17 september 2019 Beantwoording Schriftelijke vragen overlast seniorencomplex Wilgenburg

Overeenkomstig artikel 30 van het Reglement van orde stellen raadsleden Nino Davituliani en Janice Roopram (Hart voor Den Haag/Groep de Mos) vragen aan de voorzitter van de Haagse gemeenteraad.

Er heerst veel onrust en angst onder de bewoners van de seniorenflat Wilgenburg, gelegen aan de Melis Stokelaan in Haagse Escamp. Sinds anderhalf jaar krijgt een zevental slachtoffers regelmatig anonieme brieven met de meest walgelijke teksten inclusief een plastic zakje met poep. In totaal hebben de bewoners van Wilgenburg 85 brieven ontvangen. Deze brieven komen per post, of worden onder de deur geschoven of achtergelaten voor de deur, in de garage of hal. Recentelijk zijn ze ook gevonden onder een auto die in de garage van het complex stond geparkeerd. De eigenaar van deze auto is een van de slachtoffers. Ook werd de brievenbus van een van de slachtoffers met uitwerpselen besmeurd.

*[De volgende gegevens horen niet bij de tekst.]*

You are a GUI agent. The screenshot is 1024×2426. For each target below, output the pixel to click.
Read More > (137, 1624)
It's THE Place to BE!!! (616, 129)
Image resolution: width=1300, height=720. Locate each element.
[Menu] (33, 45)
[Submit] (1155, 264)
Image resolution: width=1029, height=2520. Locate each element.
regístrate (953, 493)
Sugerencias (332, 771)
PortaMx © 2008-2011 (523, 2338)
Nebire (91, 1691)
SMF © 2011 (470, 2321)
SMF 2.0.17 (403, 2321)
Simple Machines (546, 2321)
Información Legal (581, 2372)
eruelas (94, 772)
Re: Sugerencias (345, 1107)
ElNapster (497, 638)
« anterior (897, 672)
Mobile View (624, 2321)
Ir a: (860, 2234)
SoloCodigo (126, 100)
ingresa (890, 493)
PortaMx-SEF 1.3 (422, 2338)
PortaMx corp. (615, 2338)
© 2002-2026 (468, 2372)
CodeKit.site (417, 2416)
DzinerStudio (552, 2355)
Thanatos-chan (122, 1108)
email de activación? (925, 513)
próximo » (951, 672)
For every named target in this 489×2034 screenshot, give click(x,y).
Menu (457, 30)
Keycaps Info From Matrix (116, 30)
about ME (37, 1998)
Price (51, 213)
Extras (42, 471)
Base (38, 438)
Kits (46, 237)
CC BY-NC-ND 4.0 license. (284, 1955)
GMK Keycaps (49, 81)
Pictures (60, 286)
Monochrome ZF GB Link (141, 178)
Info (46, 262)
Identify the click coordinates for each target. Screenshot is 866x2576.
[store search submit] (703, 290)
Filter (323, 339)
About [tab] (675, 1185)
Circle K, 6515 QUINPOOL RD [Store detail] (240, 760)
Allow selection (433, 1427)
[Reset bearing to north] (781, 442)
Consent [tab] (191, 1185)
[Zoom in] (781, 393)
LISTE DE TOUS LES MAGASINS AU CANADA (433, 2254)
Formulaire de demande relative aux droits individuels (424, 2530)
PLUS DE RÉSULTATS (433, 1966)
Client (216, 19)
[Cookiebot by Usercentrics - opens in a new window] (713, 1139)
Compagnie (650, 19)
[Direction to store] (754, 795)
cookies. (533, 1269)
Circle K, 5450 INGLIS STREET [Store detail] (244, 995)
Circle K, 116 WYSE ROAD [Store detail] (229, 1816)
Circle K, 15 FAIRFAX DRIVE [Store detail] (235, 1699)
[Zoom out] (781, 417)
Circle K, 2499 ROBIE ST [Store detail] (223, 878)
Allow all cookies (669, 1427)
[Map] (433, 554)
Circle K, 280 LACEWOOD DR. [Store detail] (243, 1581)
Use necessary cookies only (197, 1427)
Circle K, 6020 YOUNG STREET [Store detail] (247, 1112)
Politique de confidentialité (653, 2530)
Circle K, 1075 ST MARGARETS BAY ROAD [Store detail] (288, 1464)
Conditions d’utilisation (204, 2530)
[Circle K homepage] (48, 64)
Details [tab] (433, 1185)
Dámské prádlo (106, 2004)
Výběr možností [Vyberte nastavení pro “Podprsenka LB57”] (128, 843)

  1. Is het college bekend met de overlast in seniorencomplex Wilgenburg, gelegen aan de Melis Stokelaan in Escamp, die inmiddels anderhalf jaar duurt?
  2. Is het college bekend met de interventies die door Vestia en de politie zijn gepleegd? Wat is er precies ondernomen om voor de structurele verbetering van de situatie te zorgen?
  3. Heeft de politie de situatie onderzocht? Zo ja, hoe en wat zijn de uitkomsten geweest? Zo nee, waarom niet?
  4. Welke rol speelt het Meld- en Steunpunt Woonoverlast in soortgelijke zaken en wanneer wordt het steunpunt ingeschakeld?
  5. Zijn de specifieke “poepbrieven” casus bekend bij het Meld- en Steunpunt Woonoverlast? Zo ja, wat zijn de bevindingen van het steunpunt en welke stappen zijn er tot nu toe ondernomen? Zo nee, berustte de verantwoordelijkheid om een melding bij het Meld- en Steunpunt Woonoverlast te doen tot Vestia? Zo ja, waarom heeft Vestia verzuimd om deze melding te maken?
  6. Op welke manier gaat de gemeente Den Haag Vestia op haar verantwoordelijkheden wijzen?
  7. Bewoners geven aan van Vestia per brief te hebben vernomen dat de woningcorporatie niet bereid is om met de bewoners in gesprek te blijven. Hoe verhoudt deze mededeling van Vestia zich met meer dan vijf processen-verbaal die door de politie zijn opgesteld?
  8. Kan de gemeente aangeven wat de rol is geweest van Slachtofferhulp in deze zaak? Klopt het dat het slachtofferhulp zich beperkt heeft tot het een keer telefonisch aanhoren van problemen van de bewoners?
  9. Klopt het dat de medewerker van Slachtofferhulp tweemaal niet naar de afspraak met de bewoners is verschenen? Is het college bereid dit te onderzoeken? Zo nee, waarom niet?
  10. Is het college bereid zowel Vestia als de politie aan te sporen om het onderzoek te hervatten zodat deze situatie tot op de bodem wordt uitgezocht en opgelost? Zo nee, waarom niet?